Perth native Darren Lomman has found a way to transform plastic waste into 3D printer filament, thereby helping to prevent more ocean pollution.

His campaign to recycle plastic waste has its roots in an advertisement he saw in December 2016, which contained the alarming revelation that, by 2050, there would be more plastic in the world’s oceans than fish.

As 3DPrint reveals, this was the catalyst which prompted Lomman to look deeper at the recycling industry and unearth some troubling truths.

Having toured a material recovery facility “and asked where the materials were sent for recycling”, Darren made discovered that “[Plastic] is put on a ship and sold through the international waste market to whoever will buy it. We have zero reprocessing in WA.”
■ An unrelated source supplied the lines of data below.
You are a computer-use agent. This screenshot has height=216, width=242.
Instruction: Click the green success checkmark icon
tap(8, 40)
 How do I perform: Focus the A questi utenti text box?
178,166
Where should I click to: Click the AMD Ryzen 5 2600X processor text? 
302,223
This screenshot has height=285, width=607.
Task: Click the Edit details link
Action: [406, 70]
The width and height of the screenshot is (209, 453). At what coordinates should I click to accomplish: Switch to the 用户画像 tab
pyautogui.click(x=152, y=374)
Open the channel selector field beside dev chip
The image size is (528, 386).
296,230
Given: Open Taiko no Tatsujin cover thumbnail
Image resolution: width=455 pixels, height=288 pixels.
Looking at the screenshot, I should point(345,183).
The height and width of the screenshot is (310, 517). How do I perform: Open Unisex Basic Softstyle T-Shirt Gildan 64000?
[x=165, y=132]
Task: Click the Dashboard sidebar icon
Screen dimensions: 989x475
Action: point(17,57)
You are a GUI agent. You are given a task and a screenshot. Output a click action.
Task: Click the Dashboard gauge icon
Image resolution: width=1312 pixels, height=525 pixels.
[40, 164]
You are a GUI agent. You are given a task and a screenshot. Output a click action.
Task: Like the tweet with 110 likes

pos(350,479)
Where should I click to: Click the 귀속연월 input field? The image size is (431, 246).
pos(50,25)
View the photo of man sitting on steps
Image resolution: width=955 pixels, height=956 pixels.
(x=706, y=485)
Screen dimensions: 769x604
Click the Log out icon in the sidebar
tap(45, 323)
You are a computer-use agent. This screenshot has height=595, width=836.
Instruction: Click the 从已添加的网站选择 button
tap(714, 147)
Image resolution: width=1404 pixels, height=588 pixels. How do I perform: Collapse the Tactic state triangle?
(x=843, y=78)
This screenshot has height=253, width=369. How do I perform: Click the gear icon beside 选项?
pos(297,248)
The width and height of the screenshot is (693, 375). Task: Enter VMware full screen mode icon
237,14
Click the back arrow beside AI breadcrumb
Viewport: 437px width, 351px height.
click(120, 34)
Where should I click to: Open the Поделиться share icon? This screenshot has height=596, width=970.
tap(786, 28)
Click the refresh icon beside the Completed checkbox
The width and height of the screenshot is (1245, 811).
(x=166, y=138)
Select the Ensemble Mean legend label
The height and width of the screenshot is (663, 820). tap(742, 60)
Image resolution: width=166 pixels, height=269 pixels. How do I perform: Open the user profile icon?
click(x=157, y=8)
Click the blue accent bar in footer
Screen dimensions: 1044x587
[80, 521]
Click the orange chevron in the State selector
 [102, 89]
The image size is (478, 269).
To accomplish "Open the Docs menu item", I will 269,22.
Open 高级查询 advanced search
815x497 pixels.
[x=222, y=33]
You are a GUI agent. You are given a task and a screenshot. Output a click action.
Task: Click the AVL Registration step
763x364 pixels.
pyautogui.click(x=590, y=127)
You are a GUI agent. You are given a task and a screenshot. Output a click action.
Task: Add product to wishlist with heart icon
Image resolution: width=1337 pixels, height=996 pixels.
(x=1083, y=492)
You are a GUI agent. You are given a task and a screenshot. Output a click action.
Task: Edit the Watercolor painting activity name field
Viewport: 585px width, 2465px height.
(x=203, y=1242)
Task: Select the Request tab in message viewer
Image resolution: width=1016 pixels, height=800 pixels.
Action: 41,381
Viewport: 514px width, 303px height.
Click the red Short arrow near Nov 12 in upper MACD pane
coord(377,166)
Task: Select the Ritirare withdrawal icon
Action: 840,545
He added, “Not a single bottle that I had put into a recycling bin has ever been recycled in Australia.

“I felt that we’d been lied to. I just thought, how the hell have we not dealt with this?”

As a result he came up with the idea of creating 3D printer filament out of plastic waste, launching a social enterprise named GreenBatch “which is working to build a system that will reprocess plastic bottles into filament.”

Together, Lomman and GreenBatch are collaborating on an “industrial-scale recycling plant, and a network of secondary schools in Western Australia will collect plastic and send it to the facility.” Once the waste has been converted into 3D printer filament, it will then be returned to the schools to be used in educational 3D printing projects.

Originally, the goal was for the plant to generate 300kg of filament on a weekly basis, but with continued support, Lomman now predicts that it will end up recycling “about 131 million plastic bottles a year.”

“As I’ve got more supporters onboard, we’re now scaling the plant to 300 kg [of filament] an hour,” he explained.

“We’re going to have to create other product lines and we’ll keep going until not a single PET bottle leaves the WA shore, because how else can we guarantee that the plastic is not going to end up in a waste incinerator or a landfill or a river that feeds our oceans?”